Keuletannya terlihat dari proses penulisan. Dalam tiga bulan, terpotong ulangan umum, ia menemui dan mewawancarai puluhan narasumber: pramuwisata, turis asing, hingga birokrat. Keluar masuk sejumlah lokasi wisata ia lakoni, seperti Malioboro, Tamansari, Keraton, dan Alun-alun Selatan.

Sering kali sepulang sekolah ia mampir ke Malioboro, mengobservasi dan menemui turis asing, atau nongkrong bareng pramuwisata. Untuk memudahkan misi, sesekali ia mengaku ”mengerjakan tugas sekolah”. Ini tergantung situasi, katanya.

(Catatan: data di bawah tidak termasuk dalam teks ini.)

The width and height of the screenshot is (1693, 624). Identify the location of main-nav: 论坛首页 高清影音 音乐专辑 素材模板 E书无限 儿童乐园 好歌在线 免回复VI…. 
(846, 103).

”Biasanya, kalau bilang tugas sekolah, bule-bule mau cerita panjang lebar. Saya tinggal mendengarkan saja tho,” urai dia. Ia memanfaatkan keberadaan Tourist Information Center (TIC).

Dari wawancaranya dengan para pelancong asing, Ikhsan mengetahui bahwa sebagian besar mereka terganggu dengan ulah pramuwisata liar dan penjaja asongan. Apalagi bila mereka memaksa.

Di sisi lain, pramuwisata liar mengaku hidup dari profesi itu sekalipun hasilnya tak pasti. Alat rekam digital selalu di sakunya, untuk merekam semua dialog. ”Enggak ketahuan tho, kan kecil.”

Ia pun jadi tahu beberapa istilah internal pramuwisata liar, seperti ”menyembelih” atau ”mbeleh” turis, mreteli turis, turise bodho, dan harga belehan. Praktik itu berujung keuntungan sesaat, mengabaikan kualitas layanan.

Caranya, mematok komisi setinggi mungkin atau mematok harga produk melampaui tarif normal. Modusnya, bekerja sama dengan pedagang suvenir atau galeri tertentu.

Untuk membuktikan yang terakhir, Ikhsan menelepon sekaligus merekam (melalui telepon seluler) dialognya dengan penjaga atau pemilik toko suvenir, yang biasa bekerja sama dengan pramuwisata liar. Di hadapan para juri, rekaman itu diputar ulang melalui komputer jinjing (laptop).

”Saya bermaksud positif, memberi refleksi bahwa praktik pramuwisata liar dapat menghambat pariwisata. Bahkan, bisa mematikan wisata itu sendiri,” kata dia.

Penelitiannya menyimpulkan, tertib organisasi pramuwisata penting dan mutlak dilakukan.

Dewasa dan ulet

Ikhsan berbeda dengan mayoritas teman sebayanya. Meski menyukai game online seperti Ragnarok, ia tak terjebak. Begitu pun playstation (PS).

Menjelajah internet juga salah satu hobinya. Di antaranya untuk mengunduh lagu-lagu kesukaan melalui situs-situs keagamaan atau membuka YouTube.

Keberbedaan Ikhsan, seperti diuraikan sang ibu, terlihat sejak kanak-kanak. Kalau teman sebayanya asyik lari-larian, ia ngumpul bareng orang tua.

Kini, di saat sebagian teman sebayanya berburu album rekaman rock, slow rock, atau lagu-lagu pop terkini, Ikhsan justru hobi mendengarkan lagu nasyid dan melagukan ayat-ayat Al Quran (kiroah). Ia vokalis grup nasyid di sekolah. Tak heran bila ia tertarik mendalami Sastra Arab. Kini, ia berusaha keras menghafal ayat-ayat Al Quran.

Di luar itu, ia rutin berlatih menari tradisional di Sanggar Tari Pujokusuman. Setidaknya ia menguasai delapan tarian tradisional Yogyakarta, di antaranya tari Klonorojo, Klonotopeng, dan Beksan. Kata Ikhsan, menari adalah melatih kesabaran dan menjaga keseimbangan otak. Tahun 2005, ia juara tari klasik tingkat SD se-Kabupaten Bantul.

Di tengah ”bombardir” prestasi pelajar Indonesia di ranah ilmu pasti, pencapaian Ikhsan menjadi semacam jeda. Ia contoh generasi muda yang mampu keluar dari ego-nya dan mengalihkan perhatian pada kondisi sosial sekitar.

Tak hanya sebagai pengamat, tetapi mengembangkan ide berbuah tawaran solusi. Sesederhana apa pun itu.